__WORK REQUEST A__
In the biography of Patrick G. Johnston below, rewrite the paragraph beginning "Johnston grew up in the Waterside area" as a short bulleted list that keeps its main facts.
__WORK REQUEST B__
Answer these questions from the biography of Patrick G. Johnston below, one line each:
(i) Who preceded him as president and vice-chancellor of Queen's University Belfast?
(ii) Where did he die?
(iii) What school did he attend before University College Dublin?
__WORK REQUEST C__
Continue the biography of Patrick G. Johnston below from its last sentence.

__TEXT SHOWN__
^^^^

President and Vice-Chancellor of Queen's University Belfast
- In office 1 March 2014 – 4 June 2017
- Preceded by: Sir Peter Gregson
- Succeeded by: Sir Ian Greer

Personal details
- Born: 14 September 1958 Derry, Northern Ireland
- Died: 4 June 2017 (aged 58) County Donegal, Ireland
- Children: 4
- Alma mater: University College Dublin
- Profession: Physician cancer researcher academic
- Website: Vice-Chancellor's Office

= Patrick G. Johnston =

Physician

Patrick G. Johnston (14 September 1958 – 4 June 2017) was a Northern Irish physician and a leading expert in cancer research. He was a professor of oncology at Queen's University Belfast, where he served as vice-chancellor and president from 1 March 2014, until his death.

==Early life and education==
Johnston grew up in the Waterside area of Derry, Northern Ireland. His father was a teacher, as were several of his aunts and uncles. At age 14, he first thought about becoming a doctor because of an interest in chemistry and biology. He attended St. Columb's College and obtained a MB BCh with distinction from University College Dublin (UCD).

^^^^

__EXCERPTED RECORDS__
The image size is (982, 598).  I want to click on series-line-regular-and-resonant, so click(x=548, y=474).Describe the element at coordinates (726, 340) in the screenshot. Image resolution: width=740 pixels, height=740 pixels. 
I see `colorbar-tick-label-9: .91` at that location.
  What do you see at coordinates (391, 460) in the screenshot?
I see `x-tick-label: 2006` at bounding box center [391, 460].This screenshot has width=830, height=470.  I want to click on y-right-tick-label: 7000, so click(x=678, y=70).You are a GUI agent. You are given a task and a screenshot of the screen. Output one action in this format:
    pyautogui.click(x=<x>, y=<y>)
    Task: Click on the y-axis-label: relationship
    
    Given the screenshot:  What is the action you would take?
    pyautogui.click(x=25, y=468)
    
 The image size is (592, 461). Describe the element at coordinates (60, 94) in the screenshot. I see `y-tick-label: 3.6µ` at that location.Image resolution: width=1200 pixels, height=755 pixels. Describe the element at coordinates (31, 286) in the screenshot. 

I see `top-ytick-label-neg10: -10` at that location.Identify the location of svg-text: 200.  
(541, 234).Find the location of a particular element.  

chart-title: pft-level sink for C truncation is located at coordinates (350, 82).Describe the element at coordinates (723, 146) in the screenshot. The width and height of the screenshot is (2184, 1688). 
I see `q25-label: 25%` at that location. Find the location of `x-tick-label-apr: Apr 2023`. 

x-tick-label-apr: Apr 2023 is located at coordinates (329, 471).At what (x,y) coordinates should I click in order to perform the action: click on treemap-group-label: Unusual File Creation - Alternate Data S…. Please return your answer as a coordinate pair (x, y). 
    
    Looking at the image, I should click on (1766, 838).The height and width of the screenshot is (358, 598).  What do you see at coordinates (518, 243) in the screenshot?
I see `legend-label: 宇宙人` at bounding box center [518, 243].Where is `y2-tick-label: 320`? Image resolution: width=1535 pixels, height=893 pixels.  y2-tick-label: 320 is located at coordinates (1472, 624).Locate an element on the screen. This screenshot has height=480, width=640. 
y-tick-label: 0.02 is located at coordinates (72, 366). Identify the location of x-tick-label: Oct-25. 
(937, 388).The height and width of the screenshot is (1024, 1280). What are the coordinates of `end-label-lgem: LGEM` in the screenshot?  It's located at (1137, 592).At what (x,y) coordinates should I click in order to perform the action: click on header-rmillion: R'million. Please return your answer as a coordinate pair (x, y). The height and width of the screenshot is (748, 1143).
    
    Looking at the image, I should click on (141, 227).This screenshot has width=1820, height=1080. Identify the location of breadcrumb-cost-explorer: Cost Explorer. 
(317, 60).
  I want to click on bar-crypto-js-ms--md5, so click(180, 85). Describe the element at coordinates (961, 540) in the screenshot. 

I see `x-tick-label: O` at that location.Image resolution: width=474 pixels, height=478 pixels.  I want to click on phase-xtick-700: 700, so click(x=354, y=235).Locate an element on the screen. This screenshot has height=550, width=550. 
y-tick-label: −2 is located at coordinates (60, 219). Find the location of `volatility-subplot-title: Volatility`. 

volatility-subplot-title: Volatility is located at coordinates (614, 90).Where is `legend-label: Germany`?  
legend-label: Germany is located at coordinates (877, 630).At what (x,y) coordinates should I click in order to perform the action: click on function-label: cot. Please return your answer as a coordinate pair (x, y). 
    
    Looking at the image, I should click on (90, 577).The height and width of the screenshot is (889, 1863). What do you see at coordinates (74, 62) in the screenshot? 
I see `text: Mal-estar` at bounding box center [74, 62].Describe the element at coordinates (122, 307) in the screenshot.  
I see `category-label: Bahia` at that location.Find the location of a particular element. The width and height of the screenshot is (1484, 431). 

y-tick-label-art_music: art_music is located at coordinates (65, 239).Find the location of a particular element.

^^^^

__WRITTEN RESPONSE A__
- Grew up in the Waterside area of Derry, Northern Ireland
- Father was a teacher, as were several aunts and uncles
- First thought of becoming a doctor at age 14, through an interest in chemistry and biology
- Attended St. Columb's College
- Earned an MB BCh with distinction from University College Dublin (UCD)

__WRITTEN RESPONSE B__
(i) Sir Peter Gregson
(ii) County Donegal, Ireland
(iii) St. Columb's College

__WRITTEN RESPONSE C__
==Career==
After qualifying from UCD, Johnston worked in the Mater and St James's hospitals in Dublin, where he specialised in oncology and hematology.

In 1987, he took up a fellowship at the National Cancer Institute at Bethesda, Maryland, where he undertook doctoral studies in molecular pharmacology and was subsequently offered tenure in 1993.

He began his career at Queen's in 1996, when he was appointed professor of oncology. Prior to his appointment as vice-chancellor, he was dean of the School of Medicine, Dentistry and Biomedical Sciences. In 2007, he led the development of a new international medical school at Queen's and the Institute of Health Sciences. Prior to this, he was the director of the Centre for Cancer Research and Cell Biology at the University.

Johnston was made chair of the Translational Research Group of the Medical Research Council (MRC) in 2012. He received the 2013 International Bob Pinedo Cancer Care Prize for his work in translating discovery science for the benefit of cancer patients. He served on the Cancer Research UK (CR-UK) Science Executive/Advisory Board and co-founded Almac Diagnostics (based in Craigavon) and the Society for Translational Oncology in Durham, North Carolina.

He was a fellow of the Academy of Medical Sciences (appointed 2012) and the National Cancer Institute (appointed 1987). He was made a senior investigator at the NCI in 1991. In 2012 he was awarded the Diamond Jubilee Queen's Anniversary Prize, for his leadership at the University's Comprehensive Cancer Centre.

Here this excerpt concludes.